L’exorcisme d’Emily Rose - Un bon film très éloigné de l’Exorciste
Par : Damien Taymans

Réaliser un film portant sur la possession et les exorcismes n’est pas un challenge aisé. En effet, tout le monde a encore en tête le film de William Friedkin qui reste aujourd’hui encore LA référence en la matière. Pour déjouer ce piège, Scott Derrickson (dont c’est la deuxième réalisation après Hellraiser 5) mise juste : il n’entend pas imiter l’œuvre de Friedkin mais adapte une histoire vraie en choisissant une autre voie.

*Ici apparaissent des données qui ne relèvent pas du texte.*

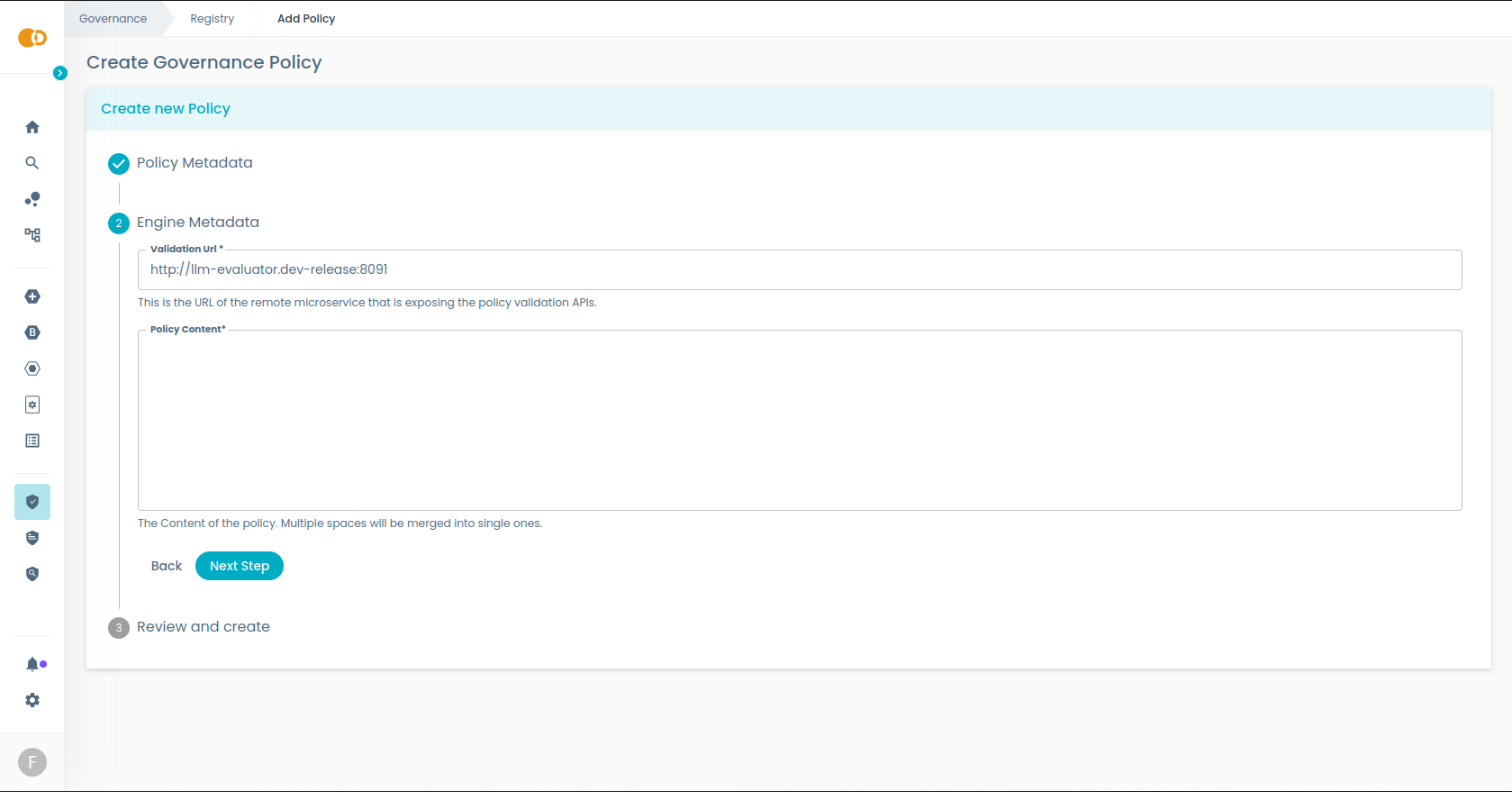Viewport: 1512px width, 792px height.
Task: Click the list table icon in sidebar
Action: coord(32,441)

Alors que L’Exorciste s’acharnait à montrer des scènes de possession et d’exorcisme sans oublier une évolution scénaristique sans faille (c’est ce qui lui a valu le succès qu’on lui connaît), L’Exorcisme d’Emily Rose propose une nouvelle manière de voir les dites scènes. Deux histoires existent en parallèle : celle d’Emily Rose, jeune femme possédée par l’esprit de six démons différents (et oui, ce n’est pas peu !) et celle du procès du prêtre Richard Moore, accusé d’avoir mené Emily à la mort en lui demandant d’arrêter de prendre ses médicaments.

Une autre différence majeure entre les deux œuvres subsiste dans la véracité de l’histoire. Le présent film se base sur des faits réels : l’exorcisme reprend celui utilisé pour guérir Annelies Michel, une jeune allemande possédée dans les années 70. Malgré tout, Derrickson a changé de nombreux éléments pour rendre son histoire attrayante en faisant glisser notamment l’histoire aux Etats-Unis. Le film de Friedkin, en revanche, n’était basé sur aucun fait réel et l’histoire avait été créée de toute pièce.

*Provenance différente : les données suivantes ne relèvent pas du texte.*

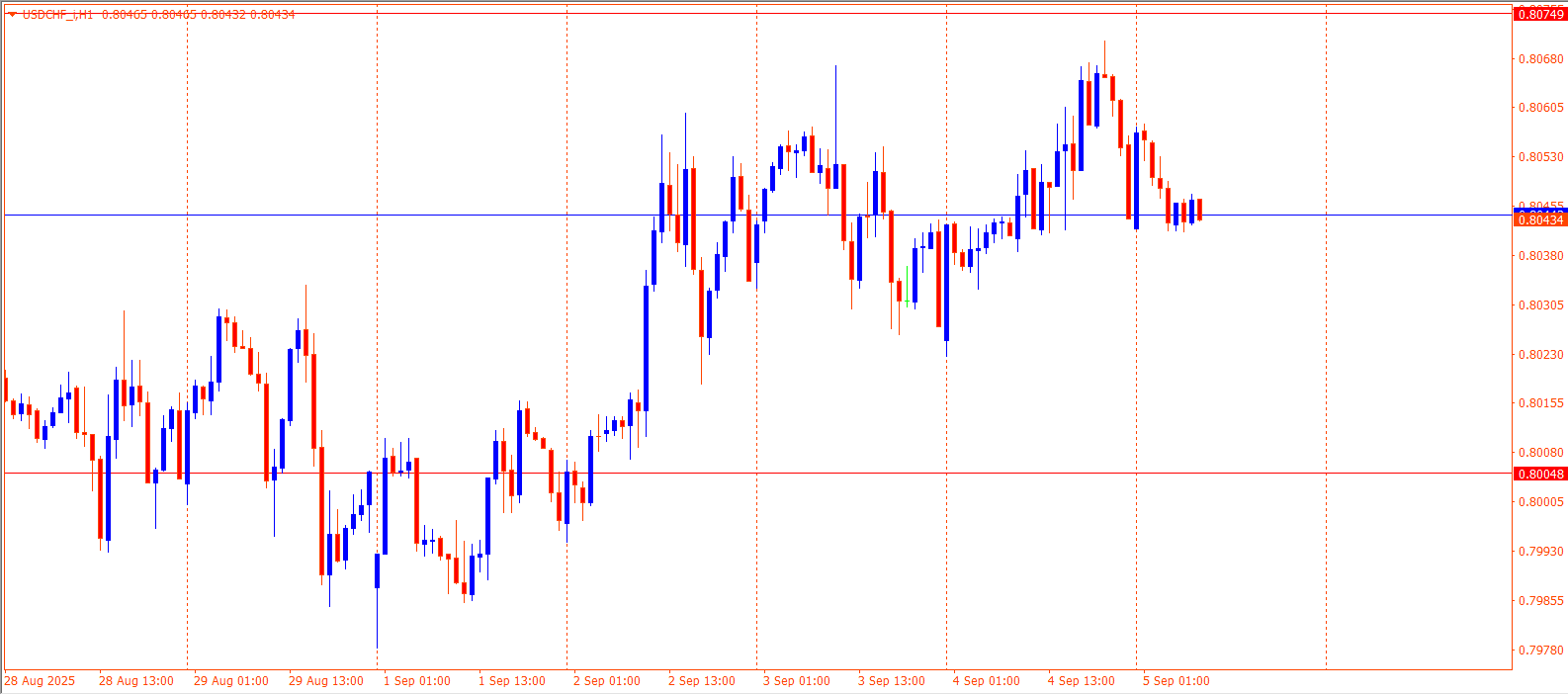Select the 2 Sep 13:00 time label
1568x695 pixels.
pos(701,681)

La scène de l’exorcisme est en tous points étonnante. Les réactions de la génialissime Jennifer Carpenter y étant pour beaucoup. Tout dans le jeu de l’actrice est parfait et elle oscille merveilleusement bien entre la démence et les phases d’après possession. Ce qui fait la force du métrage est incontestablement le réalisme et la crédibilité attachés à l’histoire. Réussissant à créer une ambiance glauque et malfaisante, Derrickson fait de son film un vrai modèle du genre.

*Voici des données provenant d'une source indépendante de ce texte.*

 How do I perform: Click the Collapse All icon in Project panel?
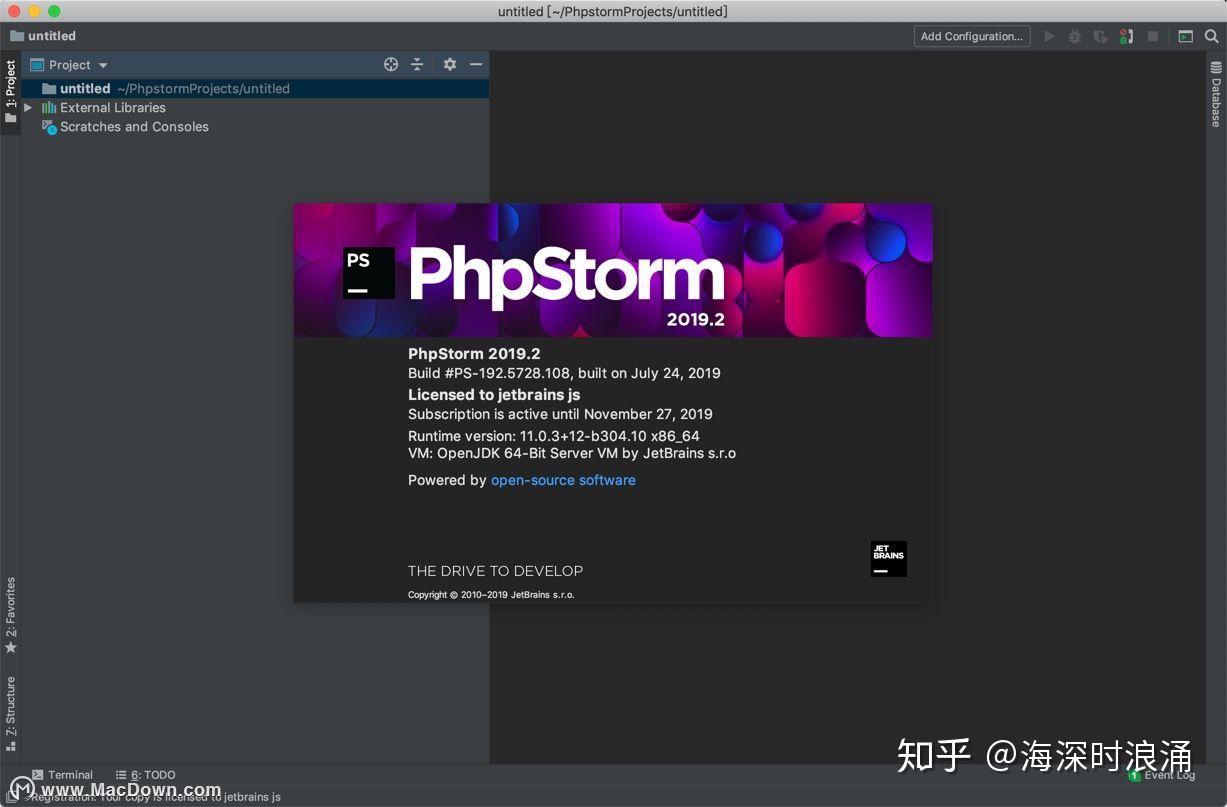click(x=417, y=64)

Cependant, quelques réserves sont à émettre. Laura Linney (La prophétie des ombres) est loin d’être réellement convaincante dans son rôle d’avocate en pleine crise spirituelle tout comme le père Richard Moore (Tom Wilkinson), trop enivré dans sa foi balbutiante et pas assez profond à certains moments. Deux stéréotypes très mal rôdés qui retirent un peu de prestance à l’ensemble. L’autre reproche que l’on pourrait formuler à l’égard du film est cette tentative acharnée de nous persuader, de nous convertir. Malgré un procès rondement mené, on sent que les arguments de la défense sonnent faux et laissent une place trop importante aux multiples témoignages de l’avocate du diable. Ainsi, à force de seriner toutes les cinq minutes ses histoires d’exorcisme, on s’irrite et on est acculés, bien obligés de pencher pour son camp. Une tentative de prosélytisme dérangeante pour un film qui ne fait que « rendre compte ».

Malgré tout, nous élevons ce métrage au rang des bons films qui ne laisseront pas réellement une marque indélébile mais qui ont toutefois le mérite d’être plaisants et bien ficelés.